Further, even though the fruits of growth were highly unevenly shared and public service provision in key areas seriously attenuated, the extent of poverty was leavened by a substantial increase in transfer payments made by the state to the old, disabled, unemployed, for child support, and so on. Although these gains left much to be desired, it is nonetheless wise to locate them against the background of South Africa’s overall economic decline from around 1980 until 1994 and a period of near calamitous collapse during the uncertain years of the political transition. Meanwhile, this extended period of growth was accompanied by South Africa’s movement from racial authoritarianism to a democracy which, whilst incomplete, has provided a framework for political stability. Compared to the grim picture which the country projected in 1990, South Africa in 2010 is ‘another country’. Only a democratic South Africa, and one with a relatively advanced and stable economy, would have won the dubious honour of the right to host soccer’s World Cup in 2010 (Cornellison below).

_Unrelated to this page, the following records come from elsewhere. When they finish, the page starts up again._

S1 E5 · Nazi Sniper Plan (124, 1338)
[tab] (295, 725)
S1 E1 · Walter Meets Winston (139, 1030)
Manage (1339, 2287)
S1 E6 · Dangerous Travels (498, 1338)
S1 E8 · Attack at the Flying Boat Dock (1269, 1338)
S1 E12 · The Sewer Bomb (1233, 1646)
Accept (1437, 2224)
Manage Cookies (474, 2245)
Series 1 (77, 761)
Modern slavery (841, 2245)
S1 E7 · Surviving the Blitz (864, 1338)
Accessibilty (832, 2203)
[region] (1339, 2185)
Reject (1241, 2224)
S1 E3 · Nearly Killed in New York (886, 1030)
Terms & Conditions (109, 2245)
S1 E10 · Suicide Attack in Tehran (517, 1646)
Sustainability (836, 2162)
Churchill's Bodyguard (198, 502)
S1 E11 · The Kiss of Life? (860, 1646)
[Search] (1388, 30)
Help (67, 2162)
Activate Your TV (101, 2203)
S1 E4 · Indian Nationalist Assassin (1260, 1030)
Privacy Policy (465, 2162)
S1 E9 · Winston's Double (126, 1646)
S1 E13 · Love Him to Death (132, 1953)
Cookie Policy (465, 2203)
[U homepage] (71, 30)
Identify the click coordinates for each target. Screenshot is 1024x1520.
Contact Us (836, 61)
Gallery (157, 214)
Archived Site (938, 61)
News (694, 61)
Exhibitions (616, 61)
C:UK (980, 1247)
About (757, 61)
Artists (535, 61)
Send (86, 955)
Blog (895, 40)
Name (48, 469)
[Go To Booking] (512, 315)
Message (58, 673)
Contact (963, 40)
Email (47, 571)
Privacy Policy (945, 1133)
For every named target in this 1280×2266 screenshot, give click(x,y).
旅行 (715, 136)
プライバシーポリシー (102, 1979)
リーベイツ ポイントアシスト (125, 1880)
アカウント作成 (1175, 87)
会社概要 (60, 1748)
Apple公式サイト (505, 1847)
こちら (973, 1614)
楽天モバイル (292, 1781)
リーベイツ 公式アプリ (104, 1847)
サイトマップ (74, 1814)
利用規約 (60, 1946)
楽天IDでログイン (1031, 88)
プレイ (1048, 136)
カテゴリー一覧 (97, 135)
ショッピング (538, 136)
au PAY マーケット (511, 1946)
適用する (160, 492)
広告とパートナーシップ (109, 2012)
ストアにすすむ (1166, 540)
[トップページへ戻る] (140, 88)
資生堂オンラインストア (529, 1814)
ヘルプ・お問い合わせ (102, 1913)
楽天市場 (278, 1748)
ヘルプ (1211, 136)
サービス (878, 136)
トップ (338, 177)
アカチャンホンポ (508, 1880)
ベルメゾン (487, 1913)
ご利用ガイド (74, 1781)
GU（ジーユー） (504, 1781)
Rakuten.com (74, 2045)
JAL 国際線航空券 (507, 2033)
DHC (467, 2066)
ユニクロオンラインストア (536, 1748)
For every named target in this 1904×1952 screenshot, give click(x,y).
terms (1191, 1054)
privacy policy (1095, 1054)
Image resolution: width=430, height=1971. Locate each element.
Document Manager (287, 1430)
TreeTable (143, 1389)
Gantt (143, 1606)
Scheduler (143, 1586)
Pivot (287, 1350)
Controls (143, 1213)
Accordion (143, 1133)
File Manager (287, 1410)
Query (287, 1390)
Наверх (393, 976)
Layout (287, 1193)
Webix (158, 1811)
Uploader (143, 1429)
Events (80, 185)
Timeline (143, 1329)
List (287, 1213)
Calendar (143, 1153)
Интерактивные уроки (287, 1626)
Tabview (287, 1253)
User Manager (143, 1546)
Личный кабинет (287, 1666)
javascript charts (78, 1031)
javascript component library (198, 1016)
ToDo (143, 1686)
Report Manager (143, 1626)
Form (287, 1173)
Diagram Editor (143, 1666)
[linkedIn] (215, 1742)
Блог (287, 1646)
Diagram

Numerous critics have decried these achievements as seriously flawed: economically as failing to provide for socially just and sustainable development; politically by providing for a hollowed out democracy in which the constitution is under constant threat from the ruling African National Congress (ANC); and socially for a marked failure to ground aspirations towards collective welfare in an efficiently functioning state. Indeed, in this volume, we present a series of chapters which query the logic and performance of the present trajectory, outlining variously how its pursuit has led to deindustrialisation (Mohamed), persistent and unremittingly high levels of unemployment (Makgetla), and how it is running up against underlying resource constraints (Pillay, Swilling, Muller). Certainly, it is in the nature of the social sciences to provide critiques of the existing world against the imagination of utopias (even if, as Vale argues below, current state policies discourage such unbounded thinking). However, the role of the social sciences is also to compare existing reality against what might have been, whether for better or for worse. From this perspective, post-apartheid South Africa can lay claim to having been something of a success during the first two decades of democracy. The present outcome was by no means an historical inevitability, and accordingly critics of an imperfect present need to recognise that matters might have turned out a lot worse. Even so, it would seem that the foundations of this success over the short-term are today under threat; that this may be heralding a long-term decline; and that there is serious reason for South Africans to be worried about the direction in which their country is headed. This volume is devoted to exploring key dimensions of this possibility; and this introduction to sketching out its dynamics.